## The problem
Nothing in the entries below may be altered; print them as they stand.

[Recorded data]
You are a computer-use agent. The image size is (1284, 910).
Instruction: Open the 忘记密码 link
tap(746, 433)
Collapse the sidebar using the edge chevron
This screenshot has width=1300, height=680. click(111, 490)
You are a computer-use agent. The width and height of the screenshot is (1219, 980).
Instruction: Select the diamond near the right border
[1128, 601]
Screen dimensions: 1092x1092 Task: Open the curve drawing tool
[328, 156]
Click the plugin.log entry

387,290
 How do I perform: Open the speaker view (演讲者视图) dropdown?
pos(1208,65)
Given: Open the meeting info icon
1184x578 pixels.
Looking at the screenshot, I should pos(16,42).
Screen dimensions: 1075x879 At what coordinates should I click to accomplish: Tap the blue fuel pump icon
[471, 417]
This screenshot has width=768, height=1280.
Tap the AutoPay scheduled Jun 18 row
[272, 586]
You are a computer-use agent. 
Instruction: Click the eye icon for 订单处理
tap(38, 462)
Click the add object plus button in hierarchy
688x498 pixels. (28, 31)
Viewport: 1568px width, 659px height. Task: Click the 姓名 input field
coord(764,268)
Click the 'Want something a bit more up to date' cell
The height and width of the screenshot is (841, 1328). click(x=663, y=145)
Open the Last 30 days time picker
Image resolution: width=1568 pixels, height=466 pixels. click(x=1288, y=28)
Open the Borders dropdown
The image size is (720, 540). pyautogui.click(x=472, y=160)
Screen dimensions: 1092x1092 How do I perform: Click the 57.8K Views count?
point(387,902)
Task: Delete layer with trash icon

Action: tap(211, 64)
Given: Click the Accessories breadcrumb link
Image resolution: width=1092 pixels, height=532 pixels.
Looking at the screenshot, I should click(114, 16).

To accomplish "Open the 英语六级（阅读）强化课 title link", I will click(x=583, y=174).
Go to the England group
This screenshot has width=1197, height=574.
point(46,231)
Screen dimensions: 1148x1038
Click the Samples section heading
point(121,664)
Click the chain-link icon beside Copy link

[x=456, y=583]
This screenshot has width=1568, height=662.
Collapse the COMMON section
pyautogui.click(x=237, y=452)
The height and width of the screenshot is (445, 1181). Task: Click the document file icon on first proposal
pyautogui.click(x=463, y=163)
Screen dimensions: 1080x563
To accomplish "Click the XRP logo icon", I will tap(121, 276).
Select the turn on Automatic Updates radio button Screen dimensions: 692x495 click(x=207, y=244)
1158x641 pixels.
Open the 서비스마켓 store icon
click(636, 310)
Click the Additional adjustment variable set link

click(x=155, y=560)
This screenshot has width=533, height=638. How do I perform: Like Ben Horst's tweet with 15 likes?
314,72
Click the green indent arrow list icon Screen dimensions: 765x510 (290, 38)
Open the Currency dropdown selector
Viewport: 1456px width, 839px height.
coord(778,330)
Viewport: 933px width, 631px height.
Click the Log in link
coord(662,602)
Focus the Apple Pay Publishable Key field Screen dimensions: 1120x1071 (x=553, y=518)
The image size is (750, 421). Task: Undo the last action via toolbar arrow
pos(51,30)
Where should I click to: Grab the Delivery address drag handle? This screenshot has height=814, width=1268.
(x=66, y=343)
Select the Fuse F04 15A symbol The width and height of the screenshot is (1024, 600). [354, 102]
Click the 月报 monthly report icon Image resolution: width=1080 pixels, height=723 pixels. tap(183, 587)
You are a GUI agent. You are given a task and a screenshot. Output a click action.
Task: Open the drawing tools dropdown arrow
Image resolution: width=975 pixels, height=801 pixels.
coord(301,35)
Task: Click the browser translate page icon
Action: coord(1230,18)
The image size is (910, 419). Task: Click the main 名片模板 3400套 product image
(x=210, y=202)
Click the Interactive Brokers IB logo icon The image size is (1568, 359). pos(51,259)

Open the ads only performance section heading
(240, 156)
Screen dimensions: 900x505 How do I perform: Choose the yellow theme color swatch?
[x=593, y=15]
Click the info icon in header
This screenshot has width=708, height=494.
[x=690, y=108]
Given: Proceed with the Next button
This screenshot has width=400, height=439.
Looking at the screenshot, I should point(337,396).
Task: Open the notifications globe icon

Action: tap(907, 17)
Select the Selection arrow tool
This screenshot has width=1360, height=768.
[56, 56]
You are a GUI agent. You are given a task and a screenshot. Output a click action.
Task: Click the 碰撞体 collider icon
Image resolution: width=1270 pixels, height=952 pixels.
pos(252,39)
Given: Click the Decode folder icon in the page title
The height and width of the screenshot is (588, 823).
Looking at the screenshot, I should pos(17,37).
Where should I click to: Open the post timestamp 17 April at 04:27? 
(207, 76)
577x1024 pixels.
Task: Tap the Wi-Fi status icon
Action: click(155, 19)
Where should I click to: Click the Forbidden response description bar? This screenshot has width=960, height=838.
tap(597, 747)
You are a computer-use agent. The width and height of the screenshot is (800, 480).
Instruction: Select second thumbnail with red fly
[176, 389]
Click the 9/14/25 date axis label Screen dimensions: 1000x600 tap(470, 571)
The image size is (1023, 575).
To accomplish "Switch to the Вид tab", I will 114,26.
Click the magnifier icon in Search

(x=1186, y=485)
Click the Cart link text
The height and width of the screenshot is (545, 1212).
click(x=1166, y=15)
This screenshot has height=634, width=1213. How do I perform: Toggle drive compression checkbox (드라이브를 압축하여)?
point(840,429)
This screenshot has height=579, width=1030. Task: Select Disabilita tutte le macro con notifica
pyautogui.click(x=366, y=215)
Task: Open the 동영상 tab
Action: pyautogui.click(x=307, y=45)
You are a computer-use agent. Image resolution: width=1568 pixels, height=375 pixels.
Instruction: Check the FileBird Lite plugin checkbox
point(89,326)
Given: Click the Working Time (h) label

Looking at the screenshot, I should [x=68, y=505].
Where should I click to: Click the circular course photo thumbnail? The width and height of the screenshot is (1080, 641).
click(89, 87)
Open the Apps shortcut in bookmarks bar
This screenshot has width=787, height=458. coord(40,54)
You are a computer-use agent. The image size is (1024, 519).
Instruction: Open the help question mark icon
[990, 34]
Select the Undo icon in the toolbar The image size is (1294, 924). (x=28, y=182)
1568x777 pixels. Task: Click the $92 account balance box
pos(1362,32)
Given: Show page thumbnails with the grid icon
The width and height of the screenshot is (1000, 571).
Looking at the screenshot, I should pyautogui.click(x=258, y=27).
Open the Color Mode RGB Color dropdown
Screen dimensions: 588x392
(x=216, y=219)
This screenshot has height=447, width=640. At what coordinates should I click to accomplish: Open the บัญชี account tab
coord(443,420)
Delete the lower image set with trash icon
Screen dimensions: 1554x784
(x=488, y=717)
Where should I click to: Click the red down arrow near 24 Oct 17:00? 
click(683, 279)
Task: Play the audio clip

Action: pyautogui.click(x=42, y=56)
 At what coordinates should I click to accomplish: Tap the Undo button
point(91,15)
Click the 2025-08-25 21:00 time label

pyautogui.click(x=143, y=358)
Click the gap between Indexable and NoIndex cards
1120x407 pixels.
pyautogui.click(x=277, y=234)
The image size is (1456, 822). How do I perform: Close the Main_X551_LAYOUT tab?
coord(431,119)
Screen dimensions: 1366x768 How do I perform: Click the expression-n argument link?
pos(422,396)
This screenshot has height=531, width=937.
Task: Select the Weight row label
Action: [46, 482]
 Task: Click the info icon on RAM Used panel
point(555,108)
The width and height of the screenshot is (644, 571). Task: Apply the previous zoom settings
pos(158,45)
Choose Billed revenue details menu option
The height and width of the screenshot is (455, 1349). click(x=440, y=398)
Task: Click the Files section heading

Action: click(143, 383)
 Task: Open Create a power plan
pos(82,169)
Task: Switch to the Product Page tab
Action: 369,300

## Answer box
You are a computer-use agent. The image size is (1284, 910).
Instruction: Open the 忘记密码 link
tap(746, 433)
Collapse the sidebar using the edge chevron
This screenshot has width=1300, height=680. click(111, 490)
You are a computer-use agent. The width and height of the screenshot is (1219, 980).
Instruction: Select the diamond near the right border
[1128, 601]
Screen dimensions: 1092x1092 Task: Open the curve drawing tool
[328, 156]
Click the plugin.log entry

387,290
 How do I perform: Open the speaker view (演讲者视图) dropdown?
pos(1208,65)
Given: Open the meeting info icon
1184x578 pixels.
Looking at the screenshot, I should pos(16,42).
Screen dimensions: 1075x879 At what coordinates should I click to accomplish: Tap the blue fuel pump icon
[471, 417]
This screenshot has width=768, height=1280.
Tap the AutoPay scheduled Jun 18 row
[272, 586]
You are a computer-use agent. 
Instruction: Click the eye icon for 订单处理
tap(38, 462)
Click the add object plus button in hierarchy
688x498 pixels. (28, 31)
Viewport: 1568px width, 659px height. Task: Click the 姓名 input field
coord(764,268)
Click the 'Want something a bit more up to date' cell
The height and width of the screenshot is (841, 1328). click(x=663, y=145)
Open the Last 30 days time picker
Image resolution: width=1568 pixels, height=466 pixels. click(x=1288, y=28)
Open the Borders dropdown
The image size is (720, 540). pyautogui.click(x=472, y=160)
Screen dimensions: 1092x1092 How do I perform: Click the 57.8K Views count?
point(387,902)
Task: Delete layer with trash icon

Action: tap(211, 64)
Given: Click the Accessories breadcrumb link
Image resolution: width=1092 pixels, height=532 pixels.
Looking at the screenshot, I should click(114, 16).

To accomplish "Open the 英语六级（阅读）强化课 title link", I will click(x=583, y=174).
Go to the England group
This screenshot has width=1197, height=574.
point(46,231)
Screen dimensions: 1148x1038
Click the Samples section heading
point(121,664)
Click the chain-link icon beside Copy link

[x=456, y=583]
This screenshot has width=1568, height=662.
Collapse the COMMON section
pyautogui.click(x=237, y=452)
The height and width of the screenshot is (445, 1181). Task: Click the document file icon on first proposal
pyautogui.click(x=463, y=163)
Screen dimensions: 1080x563
To accomplish "Click the XRP logo icon", I will tap(121, 276).
Select the turn on Automatic Updates radio button Screen dimensions: 692x495 click(x=207, y=244)
1158x641 pixels.
Open the 서비스마켓 store icon
click(636, 310)
Click the Additional adjustment variable set link

click(x=155, y=560)
This screenshot has width=533, height=638. How do I perform: Like Ben Horst's tweet with 15 likes?
314,72
Click the green indent arrow list icon Screen dimensions: 765x510 (290, 38)
Open the Currency dropdown selector
Viewport: 1456px width, 839px height.
coord(778,330)
Viewport: 933px width, 631px height.
Click the Log in link
coord(662,602)
Focus the Apple Pay Publishable Key field Screen dimensions: 1120x1071 (x=553, y=518)
The image size is (750, 421). Task: Undo the last action via toolbar arrow
pos(51,30)
Where should I click to: Grab the Delivery address drag handle? This screenshot has height=814, width=1268.
(x=66, y=343)
Select the Fuse F04 15A symbol The width and height of the screenshot is (1024, 600). [354, 102]
Click the 月报 monthly report icon Image resolution: width=1080 pixels, height=723 pixels. tap(183, 587)
You are a GUI agent. You are given a task and a screenshot. Output a click action.
Task: Open the drawing tools dropdown arrow
Image resolution: width=975 pixels, height=801 pixels.
coord(301,35)
Task: Click the browser translate page icon
Action: coord(1230,18)
The image size is (910, 419). Task: Click the main 名片模板 3400套 product image
(x=210, y=202)
Click the Interactive Brokers IB logo icon The image size is (1568, 359). pos(51,259)

Open the ads only performance section heading
(240, 156)
Screen dimensions: 900x505 How do I perform: Choose the yellow theme color swatch?
[x=593, y=15]
Click the info icon in header
This screenshot has width=708, height=494.
[x=690, y=108]
Given: Proceed with the Next button
This screenshot has width=400, height=439.
Looking at the screenshot, I should point(337,396).
Task: Open the notifications globe icon

Action: tap(907, 17)
Select the Selection arrow tool
This screenshot has width=1360, height=768.
[56, 56]
You are a GUI agent. You are given a task and a screenshot. Output a click action.
Task: Click the 碰撞体 collider icon
Image resolution: width=1270 pixels, height=952 pixels.
pos(252,39)
Given: Click the Decode folder icon in the page title
The height and width of the screenshot is (588, 823).
Looking at the screenshot, I should pos(17,37).
Where should I click to: Open the post timestamp 17 April at 04:27? 
(207, 76)
577x1024 pixels.
Task: Tap the Wi-Fi status icon
Action: click(155, 19)
Where should I click to: Click the Forbidden response description bar? This screenshot has width=960, height=838.
tap(597, 747)
You are a computer-use agent. The width and height of the screenshot is (800, 480).
Instruction: Select second thumbnail with red fly
[176, 389]
Click the 9/14/25 date axis label Screen dimensions: 1000x600 tap(470, 571)
The image size is (1023, 575).
To accomplish "Switch to the Вид tab", I will 114,26.
Click the magnifier icon in Search

(x=1186, y=485)
Click the Cart link text
The height and width of the screenshot is (545, 1212).
click(x=1166, y=15)
This screenshot has height=634, width=1213. How do I perform: Toggle drive compression checkbox (드라이브를 압축하여)?
point(840,429)
This screenshot has height=579, width=1030. Task: Select Disabilita tutte le macro con notifica
pyautogui.click(x=366, y=215)
Task: Open the 동영상 tab
Action: pyautogui.click(x=307, y=45)
You are a computer-use agent. Image resolution: width=1568 pixels, height=375 pixels.
Instruction: Check the FileBird Lite plugin checkbox
point(89,326)
Given: Click the Working Time (h) label

Looking at the screenshot, I should [x=68, y=505].
Where should I click to: Click the circular course photo thumbnail? The width and height of the screenshot is (1080, 641).
click(89, 87)
Open the Apps shortcut in bookmarks bar
This screenshot has width=787, height=458. coord(40,54)
You are a computer-use agent. The image size is (1024, 519).
Instruction: Open the help question mark icon
[990, 34]
Select the Undo icon in the toolbar The image size is (1294, 924). (x=28, y=182)
1568x777 pixels. Task: Click the $92 account balance box
pos(1362,32)
Given: Show page thumbnails with the grid icon
The width and height of the screenshot is (1000, 571).
Looking at the screenshot, I should pyautogui.click(x=258, y=27).
Open the Color Mode RGB Color dropdown
Screen dimensions: 588x392
(x=216, y=219)
This screenshot has height=447, width=640. At what coordinates should I click to accomplish: Open the บัญชี account tab
coord(443,420)
Delete the lower image set with trash icon
Screen dimensions: 1554x784
(x=488, y=717)
Where should I click to: Click the red down arrow near 24 Oct 17:00? 
click(683, 279)
Task: Play the audio clip

Action: pyautogui.click(x=42, y=56)
 At what coordinates should I click to accomplish: Tap the Undo button
point(91,15)
Click the 2025-08-25 21:00 time label

pyautogui.click(x=143, y=358)
Click the gap between Indexable and NoIndex cards
1120x407 pixels.
pyautogui.click(x=277, y=234)
The image size is (1456, 822). How do I perform: Close the Main_X551_LAYOUT tab?
coord(431,119)
Screen dimensions: 1366x768 How do I perform: Click the expression-n argument link?
pos(422,396)
This screenshot has height=531, width=937.
Task: Select the Weight row label
Action: [46, 482]
 Task: Click the info icon on RAM Used panel
point(555,108)
The width and height of the screenshot is (644, 571). Task: Apply the previous zoom settings
pos(158,45)
Choose Billed revenue details menu option
The height and width of the screenshot is (455, 1349). click(x=440, y=398)
Task: Click the Files section heading

Action: click(143, 383)
 Task: Open Create a power plan
pos(82,169)
Task: Switch to the Product Page tab
Action: 369,300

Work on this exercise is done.